The lithium-ion cells are liquid cooled and contain 83kWh of energy when fully charged – in the same ballpark as a mid-range Tesla Model S. VW quotes a driving range between recharges of 500km (310 miles) under the NEDC test, which is likely to translate to around 250 miles on real roads.
CCS charging will be supported, with DC supplied at up to 150kW allowing an 80% charge in 30 minutes – where rapid chargers capable of delivering that torrent of power have been installed, at least. There aren’t many around at present.
The platform has a rear-drive bias, so the ID Crozz will feature a 150kW (200bhp) electric motor at the back and a 75kW (100bhp) motor at the front. The two combined offer a sum of 225kW (300bhp) and all-wheel drive. In use, the front motor is unlikely to contribute except under hard acceleration or in slippery conditions, or when the car is set to 4x4 mode for travelling over mud or snow.
The front motor will, however, earn its keep by doing the bulk of regenerative braking, feeding energy back into the battery whenever the car slows down.

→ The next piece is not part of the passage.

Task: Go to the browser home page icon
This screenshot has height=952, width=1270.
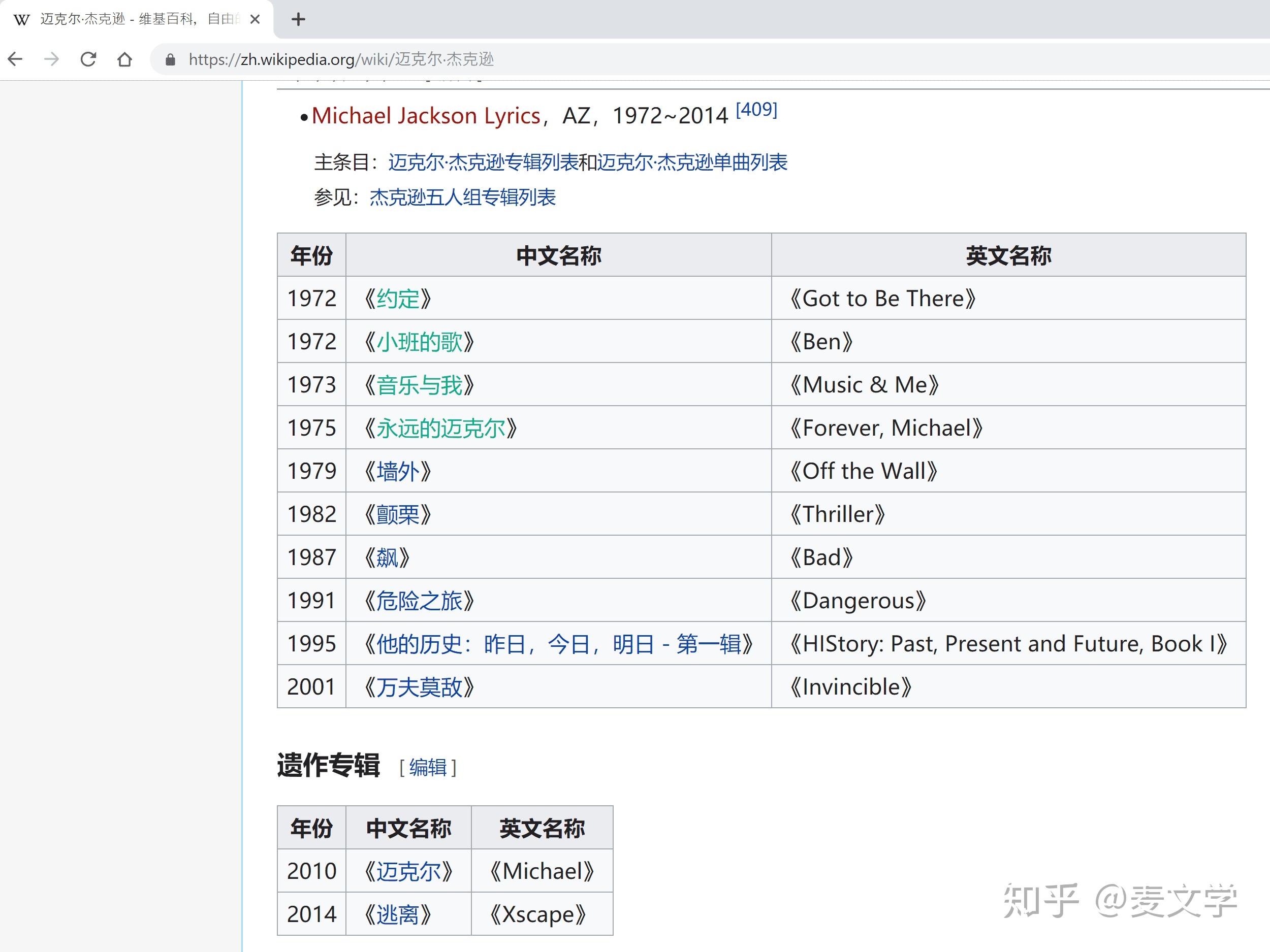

The ID Crozz is roughly the same size and shape as Jaguar’s upcoming I-Pace electric car – the VW is just a few centimetres shorter and taller than the Jag.
The ID Crozz rides on large 21-inch diameter alloys, made to look larger still in concept form due to custom tyres shaped and coloured to match the matt-finish alloy wheels.
The Shanghai show also saw the debut of Skoda’s Vision E, another crossover based on the MEB platform.
It’s likely to go on sale in roughly the same 2020 timeframe as the ID Crozz – Skoda has a plug-in hybrid version of its Superb saloon scheduled to arrive in 2019, and a product based on the Vision E concept would arrive after that. The brand aims to have five different pure EV offerings in its range by 2025.
The electric motors and battery of the Vision E match those of the VW, providing the same power and 4x4 capability as well as yielding the same 310-mile range under the NEDC test.
The flexibility of the underlying kit of parts is revealed by the differing measurements of the Skoda and VW. The Vision E is 63mm longer than the ID Crozz, with an extra 78mm between its axles.
Perhaps surprisingly, the Skoda also has a slightly lower roofline than the VW, though both share a dramatic fastback rear end, giving a fashionable coupé-like outline despite a relatively practical five-door layout.
Naturally the Skoda also explores its own design theme that’s quite distinct from the more futuristic VW. The chiselled Czech car features a virtual grille at the front, created by moulding the shape of a conventional radiator shroud into the smooth plastic of the nose. That’s another trick borrowed from Tesla, which controversially created a duck-billed look for its Model 3 by outlining the shape of a grille in its front bumper.
Lastly Audi also used the Shanghai show to reveal its E-tron Sportback concept – another fastback five-door crossover EV. It’s due to arrive in production guise in 2019.
While similar in outline to the VW and Skoda, the Audi is the biggest of the three – at 4.9 metres the E-tron Sportback is more than 200mm longer than the Skoda, with about 80mm extra in the wheelbase.
The extra dimensions are not just a further stretch of the MEB toolkit. The upcoming electric Audi sits on a different platform, sharing components with the Porsche Mission E rather than with more lowly VWs and Skodas.
The E-tron Sportback is also closely related to the E-tron Quattro concept EV shown off in 2015 – the two are essentially crossover and SUV versions of the same car.
Like the Skoda and VW, the Sportback promises a 310-mile driving range, although it depends on a slightly larger 95kWh battery to push along what will be a bigger, heavier car.
Under its skin the Audi will use three electric motors – two at the back and one at the front, with a combined potential of 320kW (430bhp) for sustained periods or up to 370kW (496bhp) in short bursts.
Despite an expected weight of about 2.2 tonnes, the Audi should be able to sprint to 62mph in about 4.5 seconds.